See how we here enforce usage of intelem (which is just a label/name) for all components? This is important. The scipy build process uses the same build settings as used by numpy, especially the distutils compiler abstraction stuff (which is why numpy needs to installed before — this is a simple fact that the official docs do not explain well). I built and installed at the same time, on purpose. When doing build and install in separate steps, the install step involves some minor compilation tasks which are then performed using gfortran instead of ifort. At first I thought that this is none of an issue, but when executing scipy.test() I soon got a segmentation fault, due to mixing of compilers. When using the command as above (basically taken from http://software.intel.com/en-us/articles/numpy-scipy-with-mkl), the test result is positive:

Python 2.7.6 (default, Feb 18 2014, 15:09:15) 
[GCC 4.1.2 20080704 (Red Hat 4.1.2-52)] on linux2
Type "help", "copyright", "credits" or "license" for more information.
>>> import scipy
>>> scipy.test()
Running unit tests for scipy
NumPy version 1.8.0
NumPy is installed in /projects/bioinfp_apps/Python-2.7.6/lib/python2.7/site-packages/numpy
SciPy version 0.13.3
SciPy is installed in /projects/bioinfp_apps/Python-2.7.6/lib/python2.7/site-packages/scipy
Python version 2.7.6 (default, Feb 18 2014, 15:09:15) [GCC 4.1.2 20080704 (Red Hat 4.1.2-52)]
nose version 1.3.0
/projects/bioinfp_apps/Python-2.7.6/lib/python2.7/site-packages/numpy/lib/utils.py:134: DeprecationWarning: `scipy.lib.blas` is deprecated, use `scipy.linalg.blas` instead!
  warnings.warn(depdoc, DeprecationWarning)
/projects/bioinfp_apps/Python-2.7.6/lib/python2.7/site-packages/numpy/lib/utils.py:134: DeprecationWarning: `scipy.lib.lapack` is deprecated, use `scipy.linalg.lapack` instead!

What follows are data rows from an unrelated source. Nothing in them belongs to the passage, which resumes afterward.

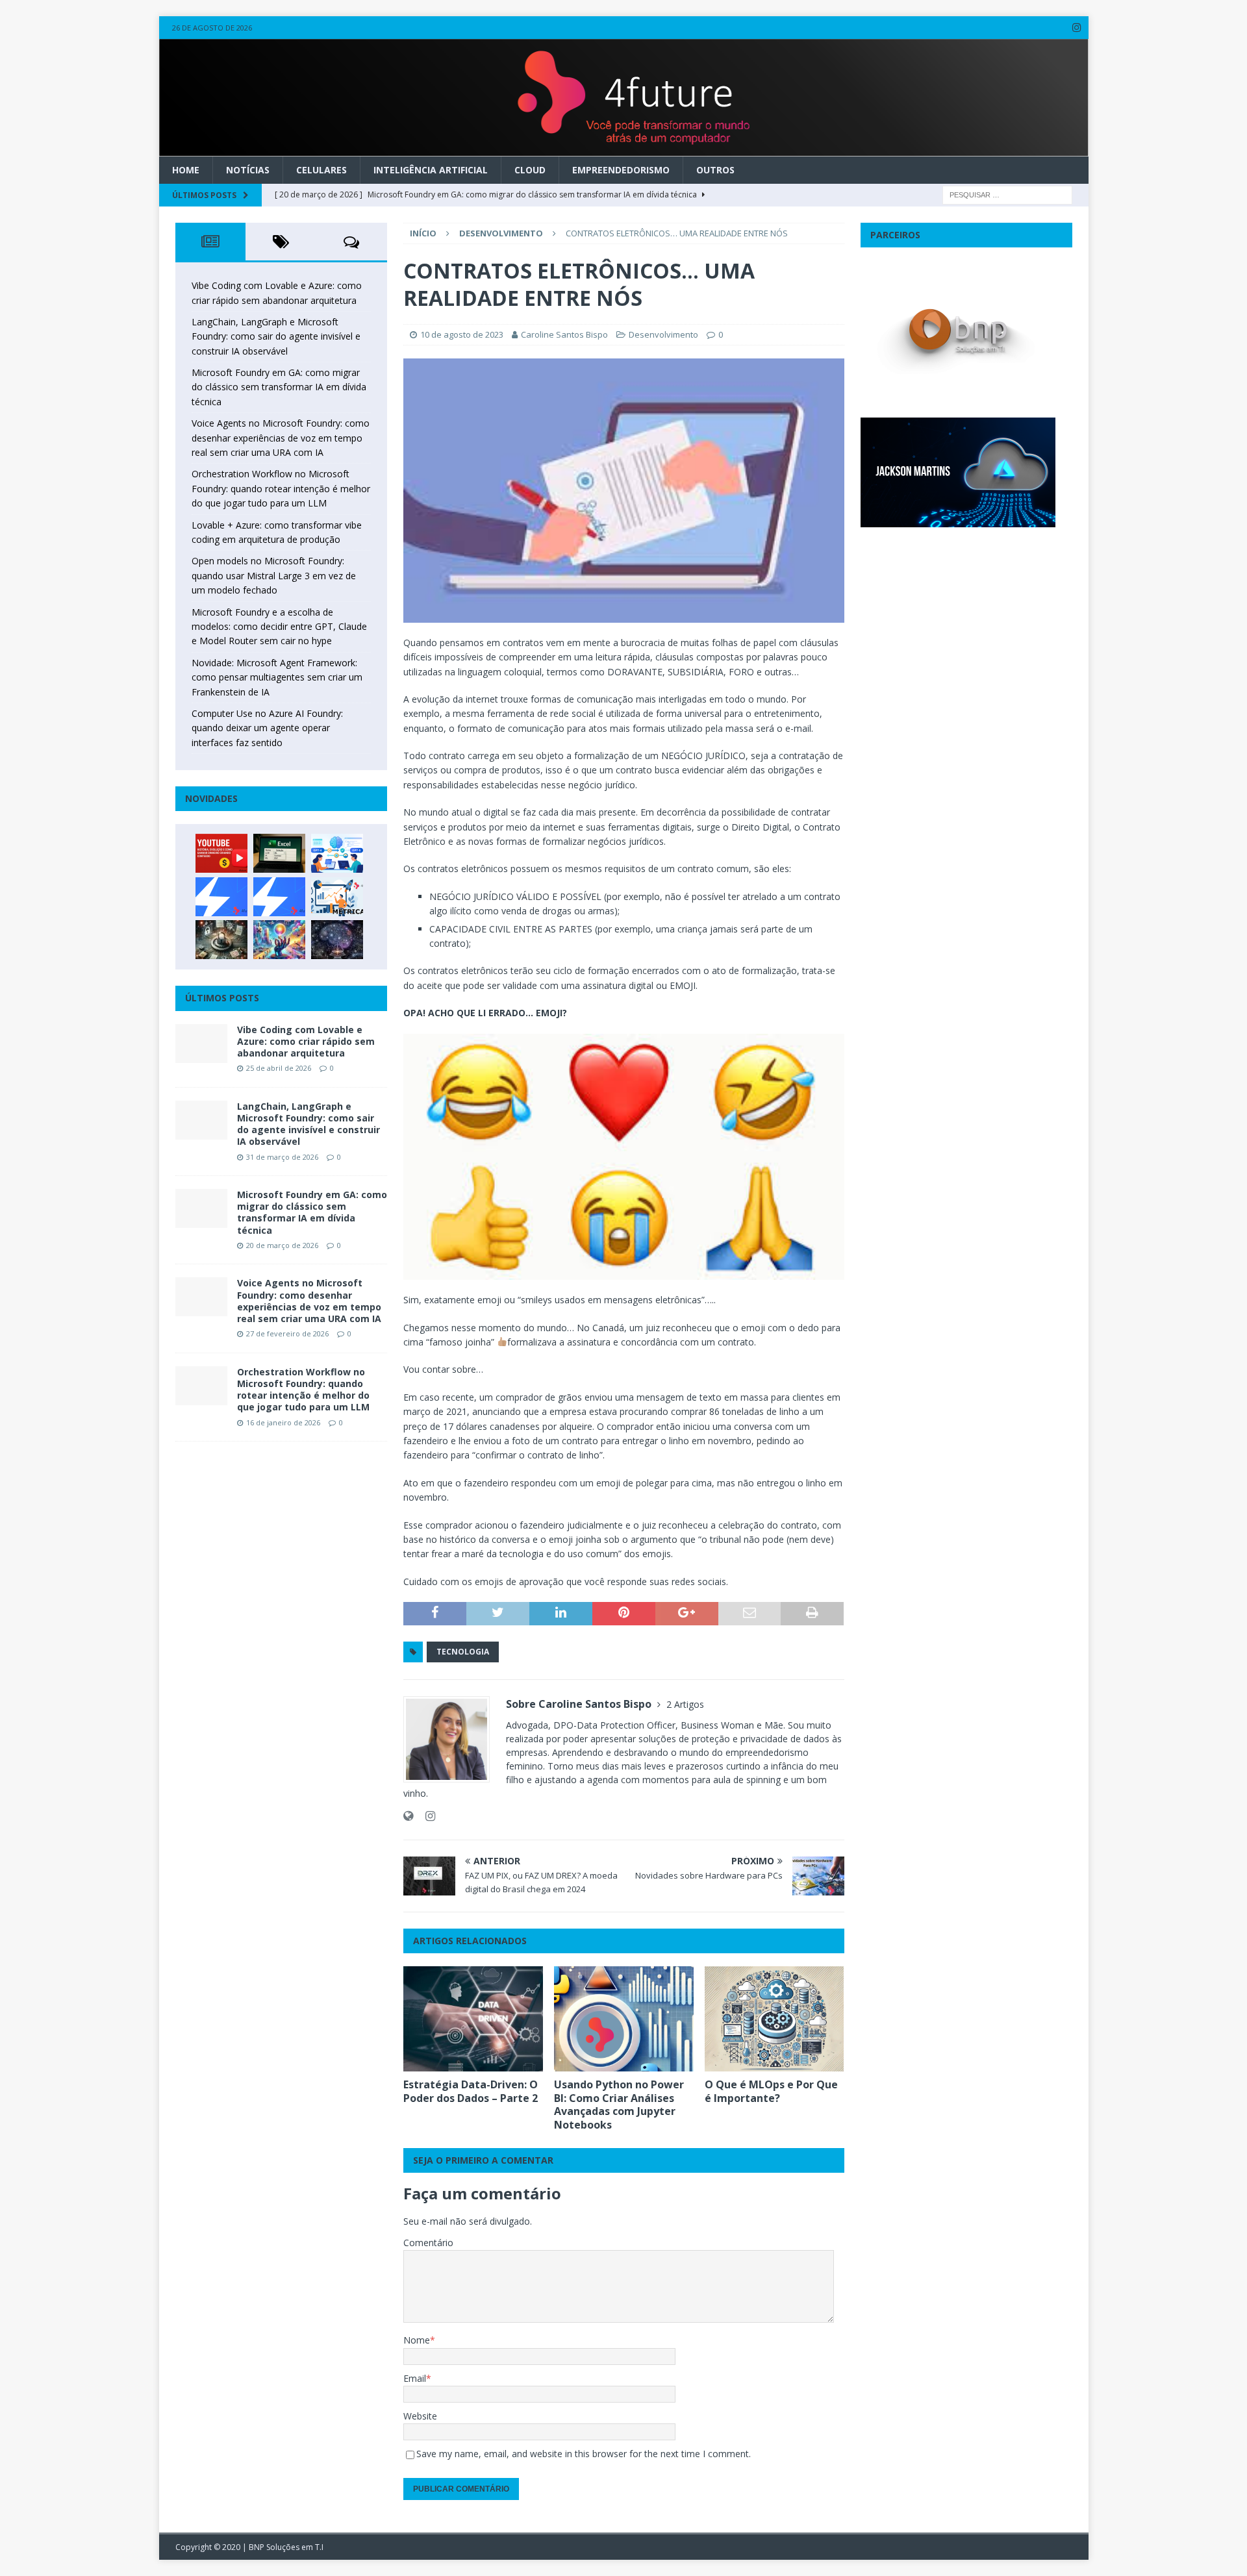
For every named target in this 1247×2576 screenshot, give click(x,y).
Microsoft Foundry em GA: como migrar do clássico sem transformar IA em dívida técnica (279, 387)
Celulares (321, 170)
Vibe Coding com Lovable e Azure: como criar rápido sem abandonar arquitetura (306, 1041)
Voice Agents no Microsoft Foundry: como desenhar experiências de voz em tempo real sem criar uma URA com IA (281, 437)
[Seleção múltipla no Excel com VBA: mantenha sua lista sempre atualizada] (279, 853)
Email (414, 2378)
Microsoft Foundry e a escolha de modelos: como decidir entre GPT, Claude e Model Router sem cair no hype (279, 626)
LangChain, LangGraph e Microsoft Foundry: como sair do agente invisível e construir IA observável (276, 336)
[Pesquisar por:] (1007, 194)
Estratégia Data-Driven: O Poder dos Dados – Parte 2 (470, 2091)
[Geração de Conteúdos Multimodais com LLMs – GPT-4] (279, 939)
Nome (416, 2340)
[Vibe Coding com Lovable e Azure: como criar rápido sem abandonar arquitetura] (201, 1043)
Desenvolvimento (663, 334)
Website (420, 2416)
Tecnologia (462, 1651)
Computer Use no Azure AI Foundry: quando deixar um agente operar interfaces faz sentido (267, 728)
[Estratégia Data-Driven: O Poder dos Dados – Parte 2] (473, 2018)
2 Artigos (685, 1704)
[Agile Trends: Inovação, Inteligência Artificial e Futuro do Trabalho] (221, 896)
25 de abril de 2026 (278, 1068)
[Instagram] (1077, 27)
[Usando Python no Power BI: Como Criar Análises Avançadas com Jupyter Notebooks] (624, 2018)
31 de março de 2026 (282, 1157)
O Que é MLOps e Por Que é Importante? (771, 2091)
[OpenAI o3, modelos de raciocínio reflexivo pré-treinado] (337, 939)
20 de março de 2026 (282, 1245)
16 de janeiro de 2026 (283, 1422)
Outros (715, 170)
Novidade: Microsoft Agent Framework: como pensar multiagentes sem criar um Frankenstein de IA (277, 677)
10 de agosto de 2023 (461, 334)
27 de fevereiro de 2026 (287, 1333)
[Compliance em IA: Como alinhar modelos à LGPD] (221, 939)
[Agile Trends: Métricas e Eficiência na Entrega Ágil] (337, 896)
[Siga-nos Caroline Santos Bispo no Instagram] (425, 1816)
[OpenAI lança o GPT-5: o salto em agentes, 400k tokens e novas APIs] (337, 853)
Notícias (248, 170)
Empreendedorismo (621, 170)
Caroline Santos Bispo (564, 334)
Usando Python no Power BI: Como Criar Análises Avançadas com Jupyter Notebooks (619, 2104)
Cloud (530, 170)
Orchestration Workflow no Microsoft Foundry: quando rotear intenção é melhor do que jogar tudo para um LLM (281, 488)
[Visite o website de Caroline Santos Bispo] (408, 1816)
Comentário (428, 2242)
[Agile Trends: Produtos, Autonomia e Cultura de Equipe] (279, 896)
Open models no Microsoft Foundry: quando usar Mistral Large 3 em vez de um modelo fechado (274, 575)
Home (185, 170)
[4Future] (624, 148)
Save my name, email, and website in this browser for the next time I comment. (583, 2453)
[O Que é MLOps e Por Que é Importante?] (774, 2018)
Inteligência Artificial (430, 170)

  warnings.warn(depdoc, DeprecationWarning)
 
[ ... snip ...]
======================================================================
ERROR: test_fitpack.TestSplder.test_kink
----------------------------------------------------------------------
Traceback (most recent call last):
  File "/projects/bioinfp_apps/Python-2.7.6/lib/python2.7/site-packages/nose/case.py", line 197, in runTest
    self.test(*self.arg)
  File "/projects/bioinfp_apps/Python-2.7.6/lib/python2.7/site-packages/scipy/interpolate/tests/test_fitpack.py", line 329, in test_kink
    splder(spl2, 2)  # Should work
  File "/projects/bioinfp_apps/Python-2.7.6/lib/python2.7/site-packages/scipy/interpolate/fitpack.py", line 1186, in splder
    "and is not differentiable %d times") % n)

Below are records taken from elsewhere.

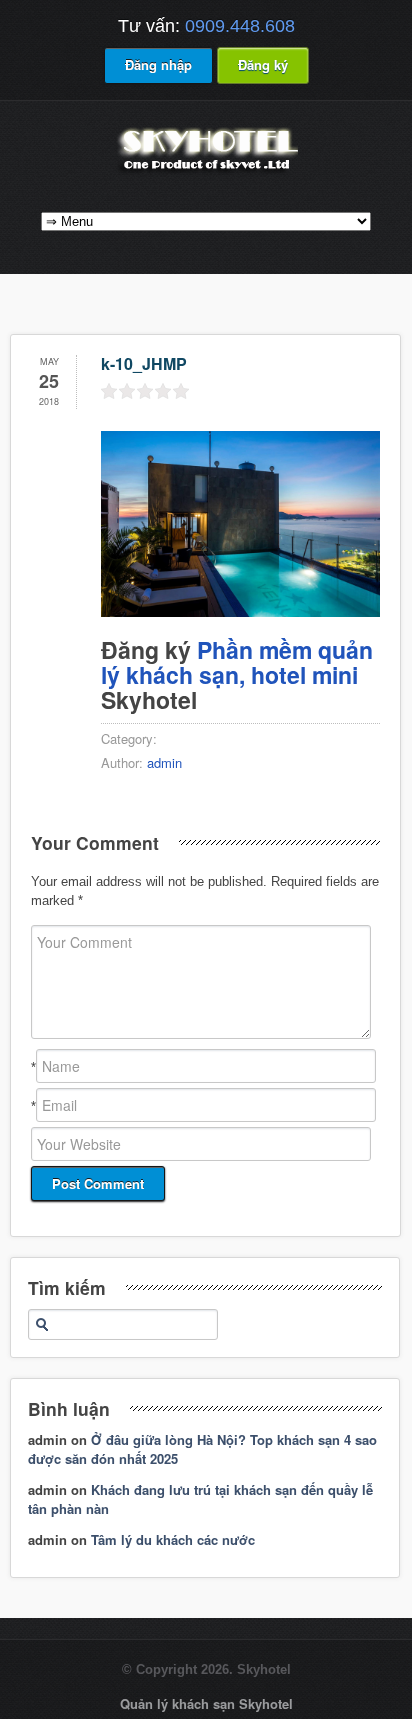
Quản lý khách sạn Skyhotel (206, 1703)
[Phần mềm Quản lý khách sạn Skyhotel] (206, 172)
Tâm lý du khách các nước (173, 1539)
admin (164, 762)
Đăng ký (263, 64)
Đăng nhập (158, 64)
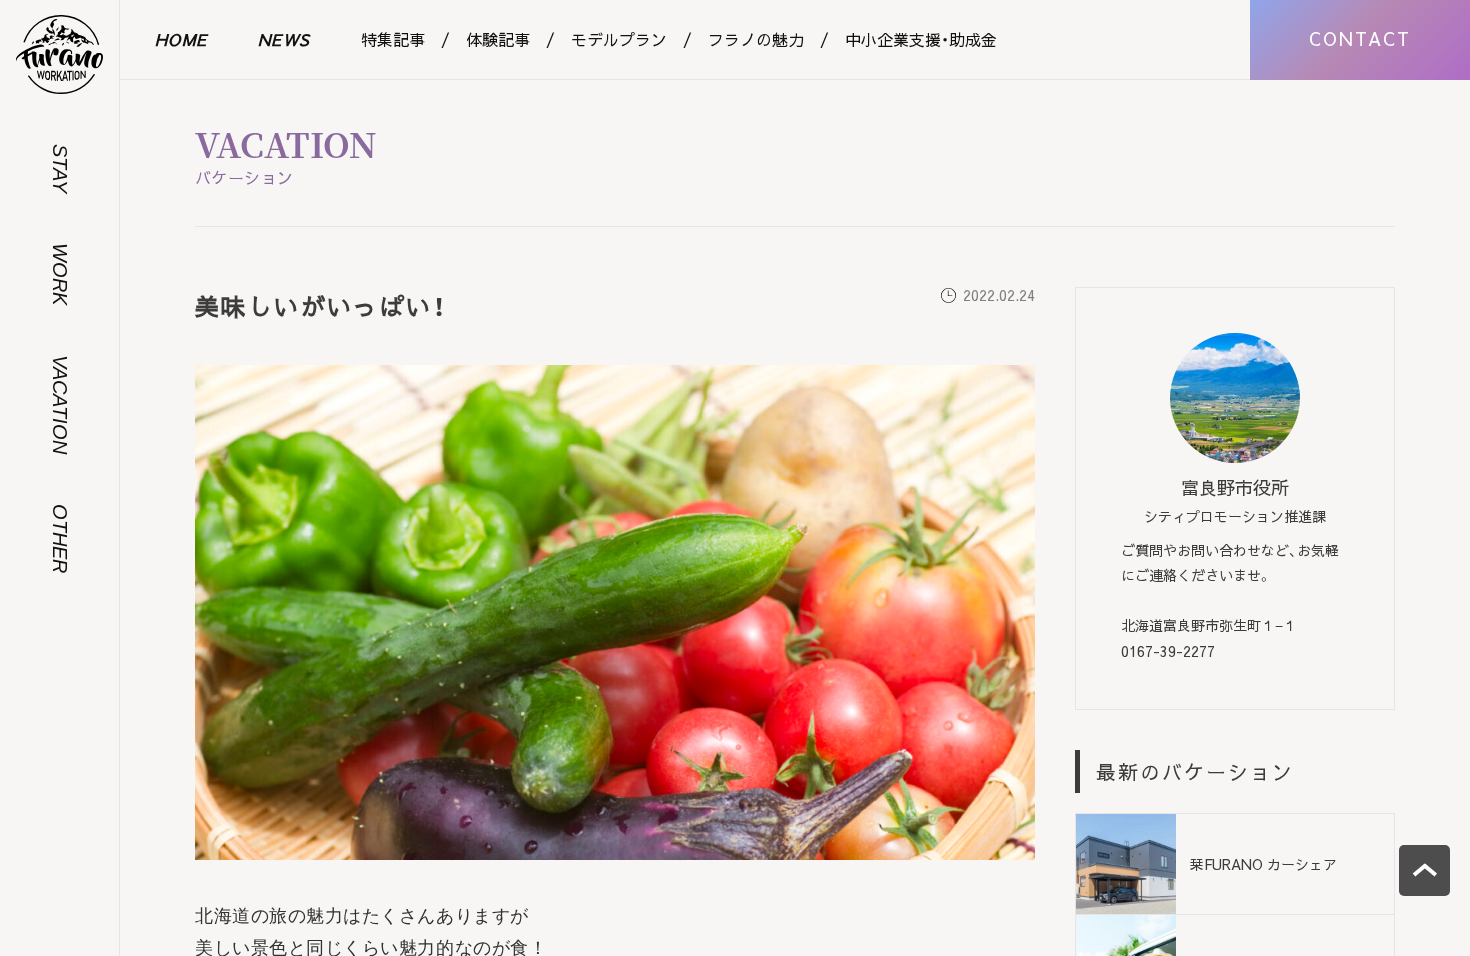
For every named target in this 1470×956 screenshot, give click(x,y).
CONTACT (1360, 38)
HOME (181, 39)
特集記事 (393, 39)
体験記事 (498, 39)
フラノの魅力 (756, 39)
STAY (60, 168)
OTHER (60, 538)
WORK (60, 274)
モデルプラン (619, 39)
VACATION (60, 404)
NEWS (284, 39)
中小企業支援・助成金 (921, 39)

ValueError: The spline has internal repeated knots and is not differentiable 2 times
 
----------------------------------------------------------------------
Ran 8934 tests in 131.506s
 
FAILED (KNOWNFAIL=115, SKIP=220, errors=1)
<nose.result.TextTestResult run=8934 errors=1 failures=0>

The one failing test is a corner case known to fail in some scenarios (https://github.com/scipy/scipy/issues/2911). I might be able to narrow it down and help resolving named issue.

Congratulations, done. Enjoy the performance.